Sommes-nous prêts à gérer les données humaines et sociales qui caractérisent les relations entre nos deux pays ? En particulier, les défis humains représentés par la communauté marocaine en France, afin de répondre efficacement à ses besoins, et contribuer ainsi à la faire participer directement au développement et au rayonnement de la France et du Maroc ?

Peut-on faire abstraction du monde extérieur au sein de cette relation franco-marocaine rénovée ? Avons-nous les moyens de gérer les grands dossiers ( propriété intellectuelle, agriculture, environnement, commerce des services, etc) au niveau multilatéral européen et mondial (OMC), sans craindre des impacts directs négatifs sur notre partenariat ?

Par ailleurs, nous devons travailler ensemble dans un monde caractérisé par sa difficulté à gérer les grandes questions internationales, pour plusieurs raisons. En effet, nous sommes confrontés à une réelle crise du leadership parallèlement à un effritement du système Etat-nation, au profit d'une logique de réseau, favorisant de nouveaux acteurs tels que les ONG.
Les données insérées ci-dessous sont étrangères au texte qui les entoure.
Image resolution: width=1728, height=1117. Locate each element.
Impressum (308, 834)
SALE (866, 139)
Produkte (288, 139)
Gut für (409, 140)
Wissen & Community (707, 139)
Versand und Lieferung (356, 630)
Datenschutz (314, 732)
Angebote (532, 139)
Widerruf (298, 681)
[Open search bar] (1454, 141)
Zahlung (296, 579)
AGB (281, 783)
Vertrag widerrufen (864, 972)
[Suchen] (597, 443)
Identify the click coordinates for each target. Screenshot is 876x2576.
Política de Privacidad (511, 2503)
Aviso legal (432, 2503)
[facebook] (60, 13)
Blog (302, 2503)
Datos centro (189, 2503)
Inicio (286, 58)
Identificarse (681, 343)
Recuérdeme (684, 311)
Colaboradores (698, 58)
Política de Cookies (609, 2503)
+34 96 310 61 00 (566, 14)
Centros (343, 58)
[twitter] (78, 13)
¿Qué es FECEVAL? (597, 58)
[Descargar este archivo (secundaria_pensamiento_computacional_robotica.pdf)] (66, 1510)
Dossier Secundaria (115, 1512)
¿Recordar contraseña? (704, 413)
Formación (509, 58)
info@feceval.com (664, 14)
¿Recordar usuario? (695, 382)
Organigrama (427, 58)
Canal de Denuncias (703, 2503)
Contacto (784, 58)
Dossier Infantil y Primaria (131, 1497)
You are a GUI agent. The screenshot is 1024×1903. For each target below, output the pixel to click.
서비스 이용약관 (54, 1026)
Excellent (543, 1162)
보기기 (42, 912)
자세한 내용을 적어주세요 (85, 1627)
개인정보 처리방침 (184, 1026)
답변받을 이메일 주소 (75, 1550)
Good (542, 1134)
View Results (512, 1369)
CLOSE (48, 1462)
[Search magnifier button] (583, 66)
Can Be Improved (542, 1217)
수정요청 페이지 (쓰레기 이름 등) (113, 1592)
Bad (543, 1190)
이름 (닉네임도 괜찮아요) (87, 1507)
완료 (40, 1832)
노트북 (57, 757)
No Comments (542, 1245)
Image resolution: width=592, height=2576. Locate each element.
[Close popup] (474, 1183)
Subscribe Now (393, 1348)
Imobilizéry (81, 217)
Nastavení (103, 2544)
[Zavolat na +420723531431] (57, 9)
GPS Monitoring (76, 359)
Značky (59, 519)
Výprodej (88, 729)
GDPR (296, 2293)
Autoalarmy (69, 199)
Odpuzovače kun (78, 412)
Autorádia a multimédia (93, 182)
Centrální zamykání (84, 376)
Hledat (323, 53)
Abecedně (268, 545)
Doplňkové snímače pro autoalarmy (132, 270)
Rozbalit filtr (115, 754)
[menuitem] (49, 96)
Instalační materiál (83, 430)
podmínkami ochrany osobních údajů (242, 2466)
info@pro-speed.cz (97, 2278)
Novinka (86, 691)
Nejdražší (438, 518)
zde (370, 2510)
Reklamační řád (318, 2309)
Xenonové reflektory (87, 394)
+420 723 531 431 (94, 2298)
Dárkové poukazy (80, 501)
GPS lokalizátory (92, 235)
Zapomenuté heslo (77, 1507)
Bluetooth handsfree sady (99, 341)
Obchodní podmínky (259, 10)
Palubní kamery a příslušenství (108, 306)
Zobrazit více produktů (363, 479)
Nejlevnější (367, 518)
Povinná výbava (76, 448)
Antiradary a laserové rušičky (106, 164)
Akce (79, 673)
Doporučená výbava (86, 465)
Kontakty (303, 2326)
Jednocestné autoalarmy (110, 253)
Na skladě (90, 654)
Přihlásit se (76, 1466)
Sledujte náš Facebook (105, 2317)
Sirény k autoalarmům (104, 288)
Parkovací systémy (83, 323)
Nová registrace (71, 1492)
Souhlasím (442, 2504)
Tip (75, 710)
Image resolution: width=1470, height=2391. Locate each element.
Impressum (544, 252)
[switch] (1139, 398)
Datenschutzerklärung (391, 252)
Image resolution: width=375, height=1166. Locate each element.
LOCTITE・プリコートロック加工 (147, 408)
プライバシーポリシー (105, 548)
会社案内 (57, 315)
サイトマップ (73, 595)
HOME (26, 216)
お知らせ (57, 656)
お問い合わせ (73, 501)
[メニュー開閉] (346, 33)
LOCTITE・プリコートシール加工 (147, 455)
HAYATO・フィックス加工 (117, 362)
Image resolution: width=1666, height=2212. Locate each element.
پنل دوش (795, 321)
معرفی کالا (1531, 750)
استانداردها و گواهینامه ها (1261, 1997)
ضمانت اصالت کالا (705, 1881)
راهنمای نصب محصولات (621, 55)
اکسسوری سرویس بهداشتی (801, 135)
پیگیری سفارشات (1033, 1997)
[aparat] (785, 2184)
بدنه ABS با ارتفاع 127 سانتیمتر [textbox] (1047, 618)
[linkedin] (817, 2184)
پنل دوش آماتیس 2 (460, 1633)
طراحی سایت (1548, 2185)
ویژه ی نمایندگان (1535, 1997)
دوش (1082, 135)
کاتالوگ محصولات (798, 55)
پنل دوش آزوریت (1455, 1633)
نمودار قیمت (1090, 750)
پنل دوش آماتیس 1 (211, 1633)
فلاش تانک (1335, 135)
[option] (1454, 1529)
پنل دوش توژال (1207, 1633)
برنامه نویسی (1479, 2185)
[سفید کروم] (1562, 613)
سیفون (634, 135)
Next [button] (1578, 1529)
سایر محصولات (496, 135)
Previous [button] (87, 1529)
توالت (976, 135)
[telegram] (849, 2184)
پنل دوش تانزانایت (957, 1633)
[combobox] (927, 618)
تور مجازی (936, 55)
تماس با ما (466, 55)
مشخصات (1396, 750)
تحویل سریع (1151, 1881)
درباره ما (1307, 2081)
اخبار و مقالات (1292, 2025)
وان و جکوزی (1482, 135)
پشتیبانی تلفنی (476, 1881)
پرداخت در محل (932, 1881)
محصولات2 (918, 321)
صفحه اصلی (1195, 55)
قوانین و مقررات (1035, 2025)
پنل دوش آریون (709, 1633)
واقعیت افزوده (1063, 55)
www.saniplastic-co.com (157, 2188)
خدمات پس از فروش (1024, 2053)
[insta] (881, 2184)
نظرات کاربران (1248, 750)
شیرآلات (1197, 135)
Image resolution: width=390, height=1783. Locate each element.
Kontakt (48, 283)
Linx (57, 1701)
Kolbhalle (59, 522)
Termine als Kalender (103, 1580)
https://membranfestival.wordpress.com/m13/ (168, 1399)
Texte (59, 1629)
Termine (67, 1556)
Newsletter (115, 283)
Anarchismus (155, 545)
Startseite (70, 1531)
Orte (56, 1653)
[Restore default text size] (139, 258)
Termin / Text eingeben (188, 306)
La déclaration commune, signée par les premiers ministres marocains et français la semaine dernière, a montré la volonté de nos gouvernements de revisiter notre partenariat, notamment en favorisant une coopération décentralisée. Une relation ex nihilo de réseaux se construit, dépassant les liens exclusivement inter-étatiques antérieurs.

Prenons l'exemple du secteur de la recherche. Si, pour le moment, notre réseau "extra-territorial", figure parmi les domaines porteurs, nous ne savons pas gérer cette multiplication extraordinaire d'initiatives privées et individuelles qui par conséquent ont tendance à se dupliquer et à s'arrêter une fois les résultats universitaires atteints, sans connaître de réels prolongements industriels. Nous n'avons aucune interface bilatérale commune, pour permettre de profiter dans les deux sens des progrès réalisés. Comment alors intégrer des projets inter-européens de recherche du type EUREKA ?

L'intégration régionale maghrébine ?

    Les pays du Maghreb sont-ils prêts, à l'exemple des pays européens à transcender leur histoire et dépasser les crises qui les divisent, comme le problème maroco-algérien du Sahara occidental, pour construire un projet maghrébin en concordance avec les accords euro-méditerranéens ?

L'Union européenne, qui est le seul exemple d'intégration régionale réussie à l'échelon mondial, résulte de la volonté des démocraties européennes à construire un avenir commun. Une relation causale existe entre l'existence de systèmes démocratiques et la capacité des nations qui les incarnent à abandonner une partie de leur souveraineté au profit d'exécutifs régionaux.

 

 

Casablanca - source : I.S

De plus, l'Union du Maghreb Arabe, est aujourd'hui fragilisée par la situation en Algérie. Il est impossible d'imaginer un Maroc prospère à côté d'une Algérie qui aurait des problèmes et réciproquement. Comme il est impossible, je crois, que de l'autre côté du détroit la prospérité existe en Andalousie, y compris grâce aux fonds de développement européens, et que nous ayons des problèmes basiques de développement dans les régions du nord du Maroc. L'Europe, qu'elle le veuille ou non, sera interpellée dans quelques années par les défis liés à la gestion de son voisinage.

Pour que la méditerranée ne soit pas oubliée, nous devons développer de chaque côté de ses rives, des dynamiques reliant Nord et Sud.